Na linha de captação da caixa do Mico, não existe registro de manobra, com tubulação terminando em uma caixa de ventilação, na adutora que levava a água para o Reservatório do Carvalho.

- Caixa do Braço do Carvalho.

Na caixa do Braço do Carvalho, o registro de descarga também possui inscrição em alto relevo “Cie Gle Liege” e “300”. Note-se a variação de diâmetro entre as represas: 375, 125 e 300. Podemos intuir essa diferença baseada no volume de água represada em cada uma delas. A caixa do Braço do Carvalho é maior que a caixa do Mico, mas de tamanho interior a caixa do Cayguava.

A linha de captação original foi substituída por uma adutora de PVC, possivelmente na década de 70. Existe um registro de manobra na junção da captação com a adutora do Carvalho, instalado no lado de uma torre de ventilação. Mas o equipamento não possui qualquer identificação do fabricante.

Ainda é necessário mencionar as caixas do Urú (Velha 1908), Carvalhinho (1909), Salto (1910), Iporan e Urú (nova), ambas de1918, os registros de descargas instalados nessas represas não possuem qualquer gravação externa, não sendo possível indicar com certeza a origem de fabricação.

No caso da Caixa Carambolas (1908), não existe registro de descarga no cano de fundo da caixa. Porém, pode ter havido um equipamento instalado no passado.
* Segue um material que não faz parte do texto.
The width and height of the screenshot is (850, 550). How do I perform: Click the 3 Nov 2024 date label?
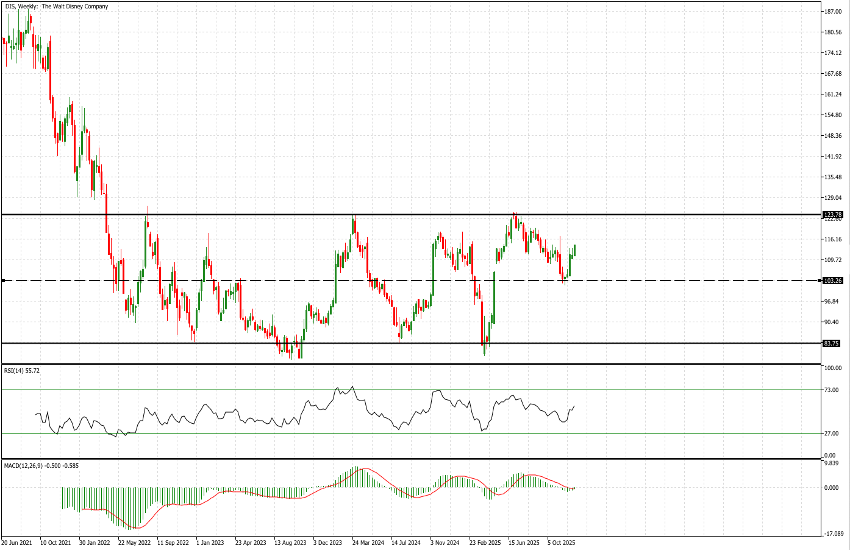point(444,544)
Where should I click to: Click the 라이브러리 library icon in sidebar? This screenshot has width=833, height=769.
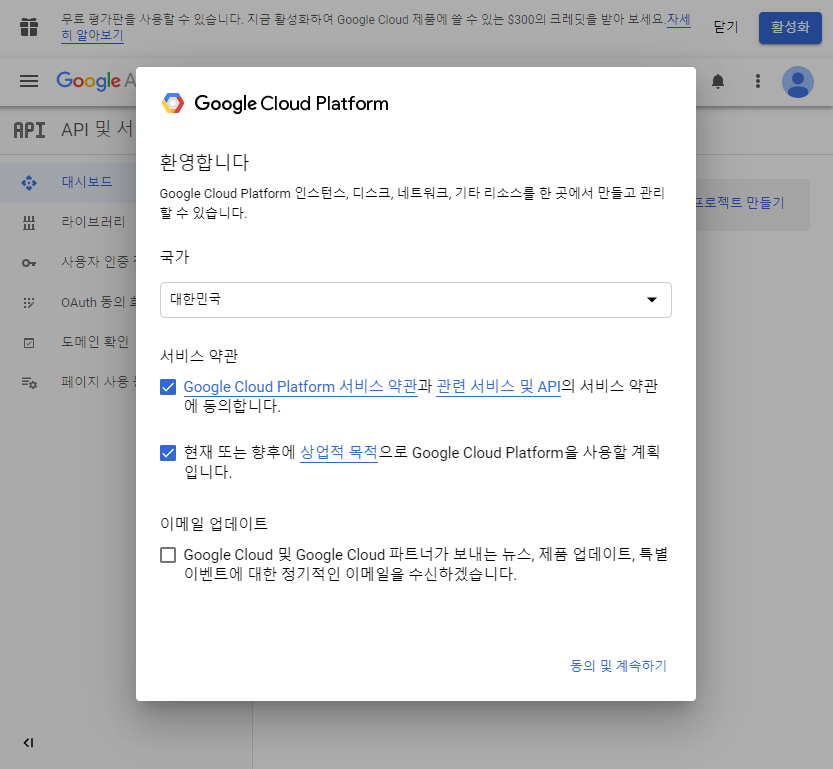[x=29, y=222]
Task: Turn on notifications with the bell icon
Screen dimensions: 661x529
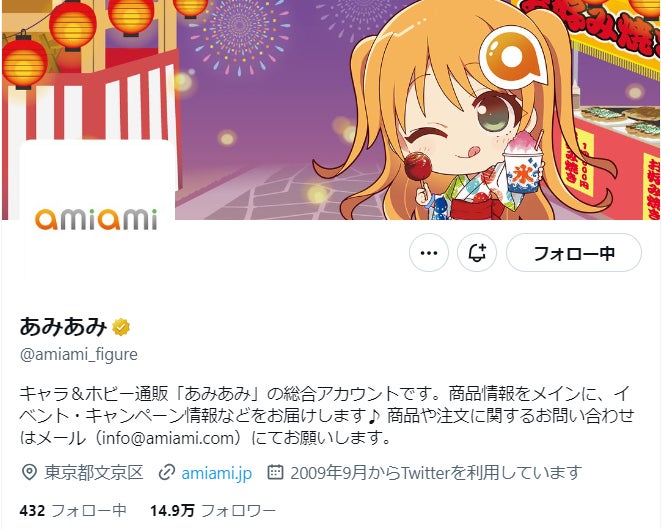Action: [477, 253]
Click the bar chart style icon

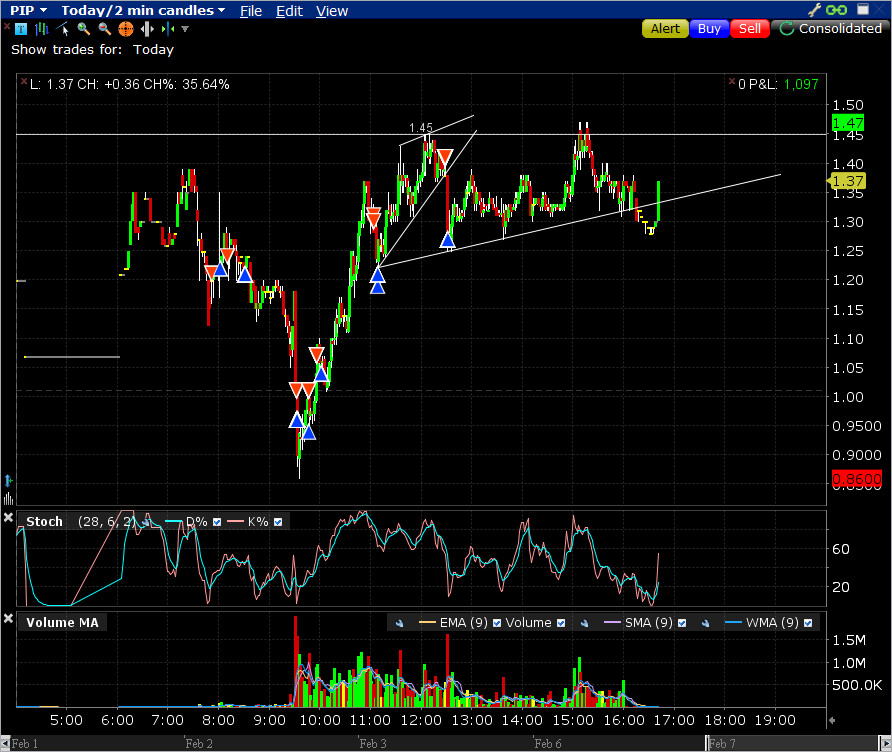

Também não tem registro de manobra, pois o cano de captação termina em uma torre de ventilação na adutora que levava a água para o reservatório do Carvalho.

Ainda sobre o registro da caixa do Salto, embora tenha inscrição de 450mm na luva de conexão do registro com o cano de saída da caixa, existe também uma inscrição "1967". Possivelmente trata-se do ano da fundição da peça.

Já o registro de descarga da caixa do Urú, não parece ser da época da construção da nova caixa em 1918, pois possui camada de tinta desbotada na cor cinza ou prateada, característica não encontrada em nenhuma outra peça existente nos encanamentos dos mananciais.

Para concluir a avaliação dos equipamentos sem identificação nas caixas do Carvalhinho, Salto e Iporan, é necessário lembrar que não haviam usinas produzindo artefatos hidráulicos no Brasil, no início do século 20. Assim é quase certo afirmar que a origem mais provável dos registros de descarga tenha sido de Liege na Bélgica, ou de Glasgow na Escócia.